[MATERIAL SHOWN Boundary: Start]

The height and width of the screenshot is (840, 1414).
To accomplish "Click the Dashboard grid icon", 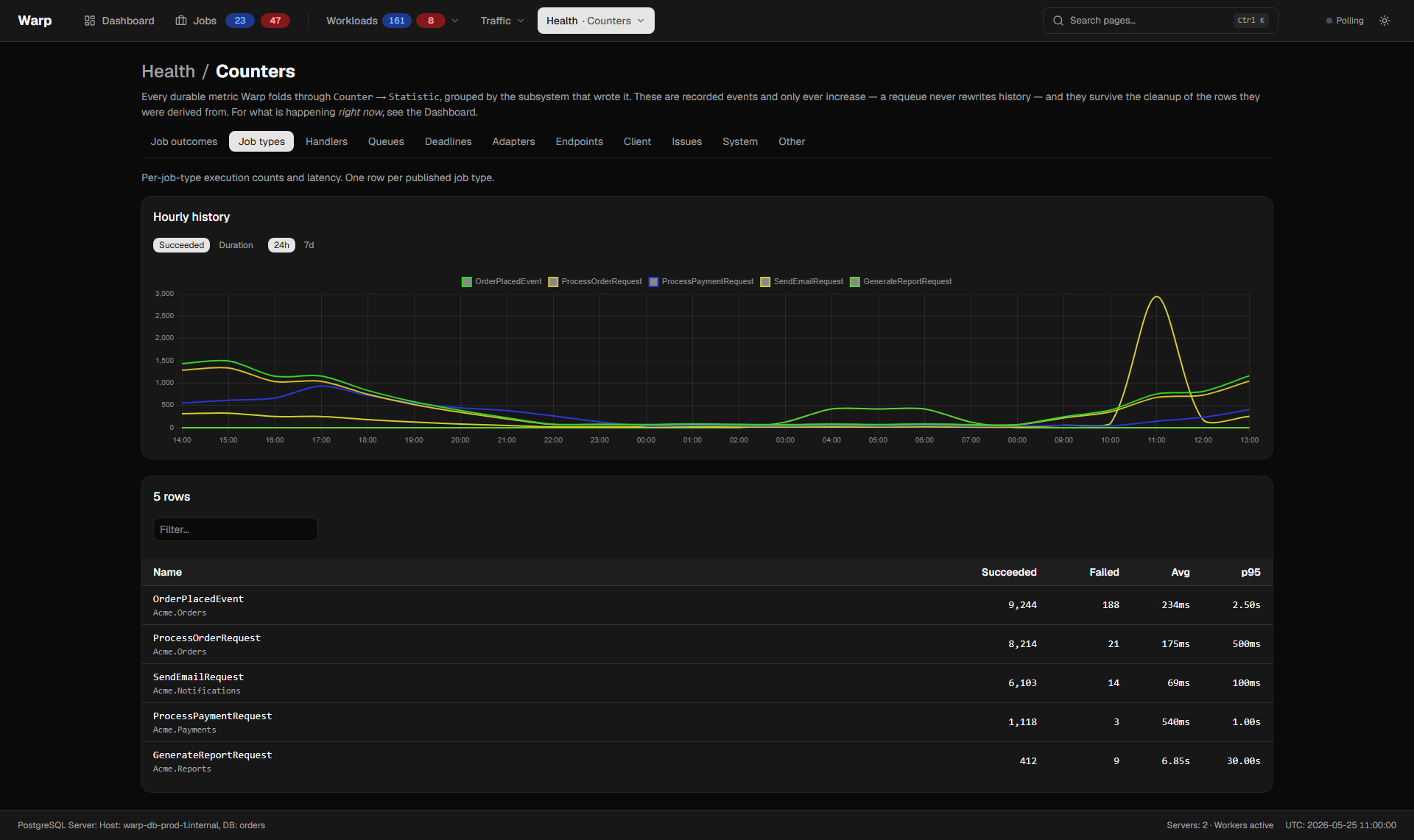I will pyautogui.click(x=90, y=21).
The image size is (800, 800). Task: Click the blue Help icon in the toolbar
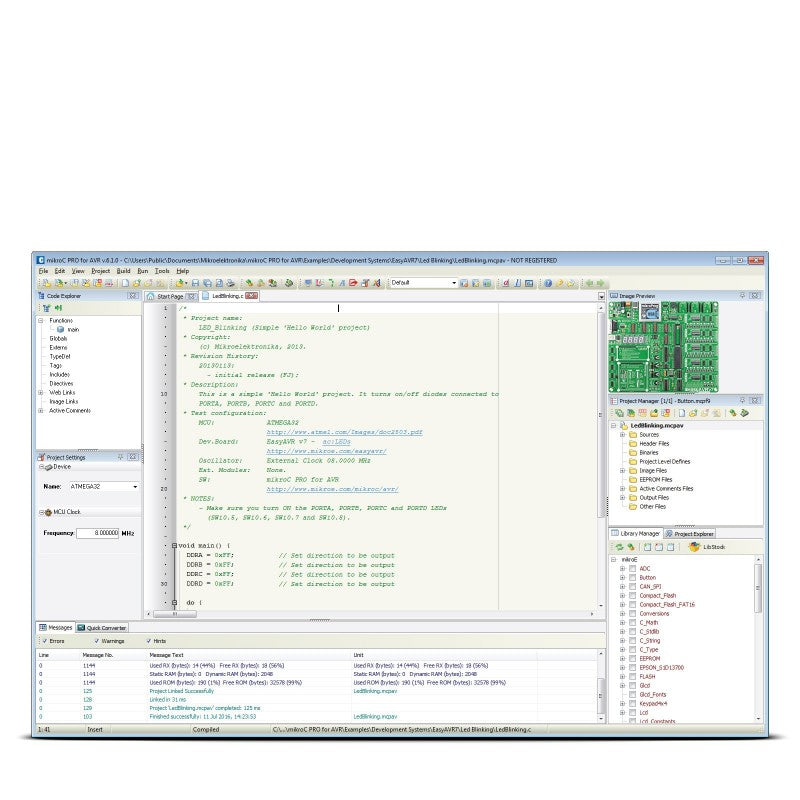pos(547,283)
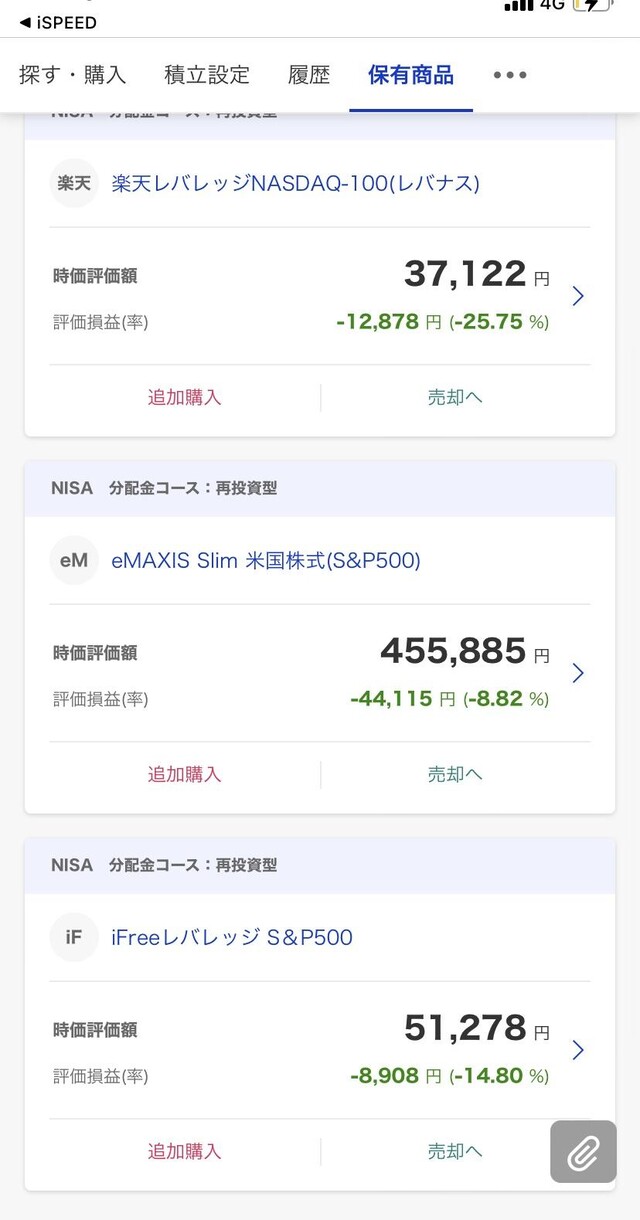Open the 履歴 tab
Screen dimensions: 640x1220
[309, 75]
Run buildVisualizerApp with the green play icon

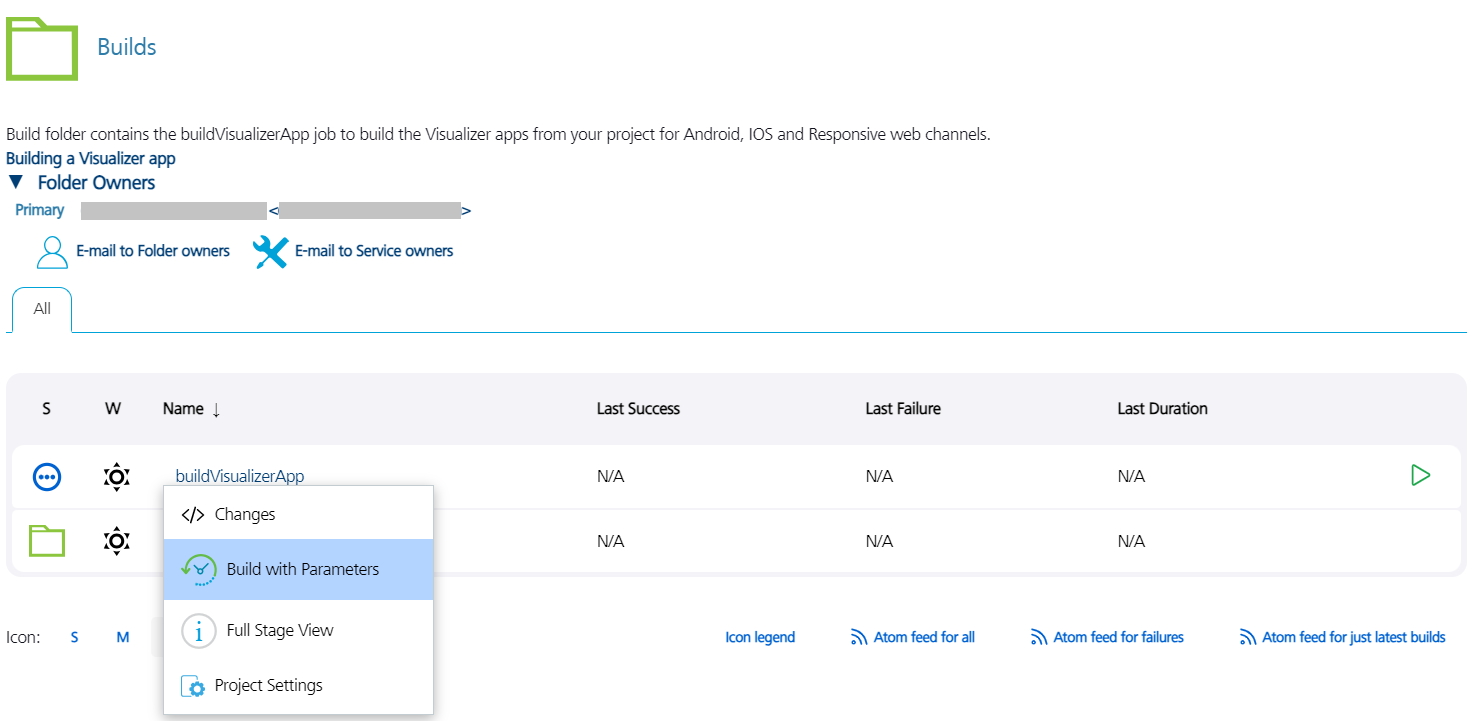pos(1421,475)
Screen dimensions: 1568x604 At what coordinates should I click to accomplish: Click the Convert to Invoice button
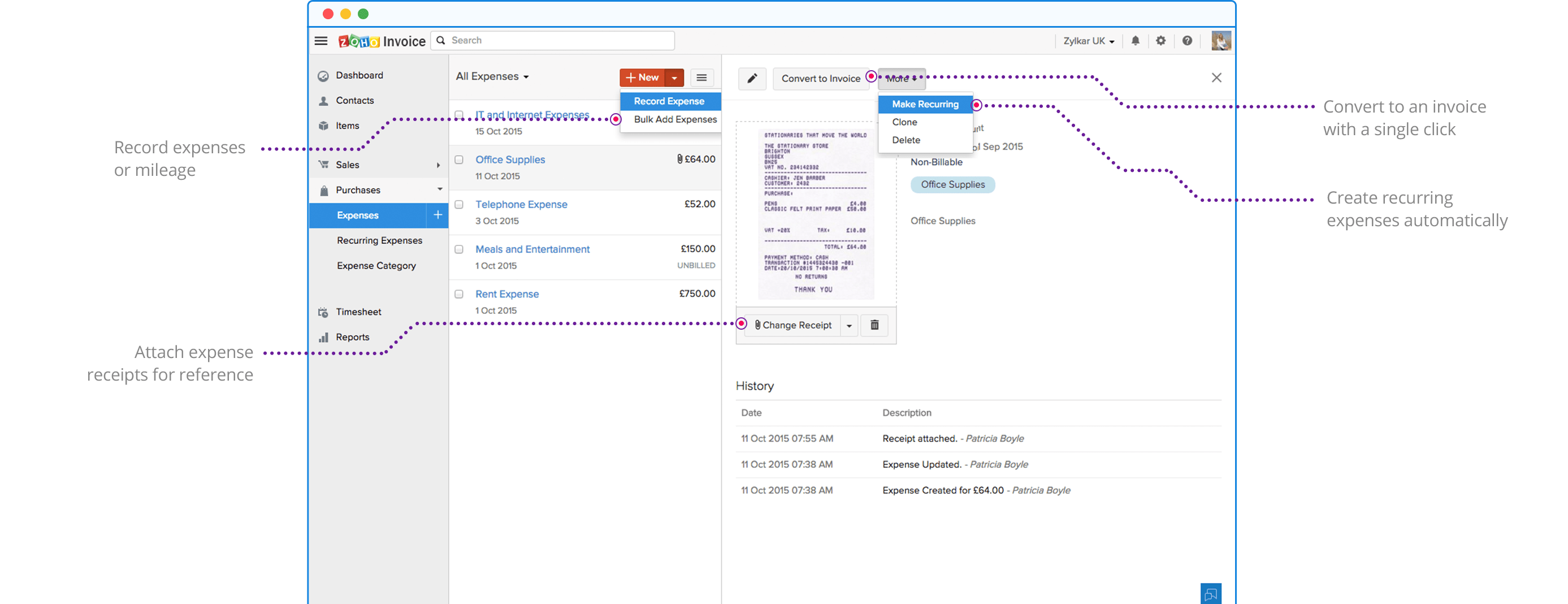[x=821, y=79]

[MATERIAL SHOWN Boundary: End]

— TASK BRIEF —
Once the line with "The image size" is found, output it and every line after it through the end of the listing, exactly, without pictures.

— ANSWER SECTION —
The image size is (800, 800). Task: Click the blue Help icon in the toolbar
pos(547,283)
Open the 履歴 tab
Screen dimensions: 640x1220
[309, 75]
Run buildVisualizerApp with the green play icon

pos(1421,475)
Screen dimensions: 1568x604 At what coordinates should I click to accomplish: Click the Convert to Invoice button
[x=821, y=79]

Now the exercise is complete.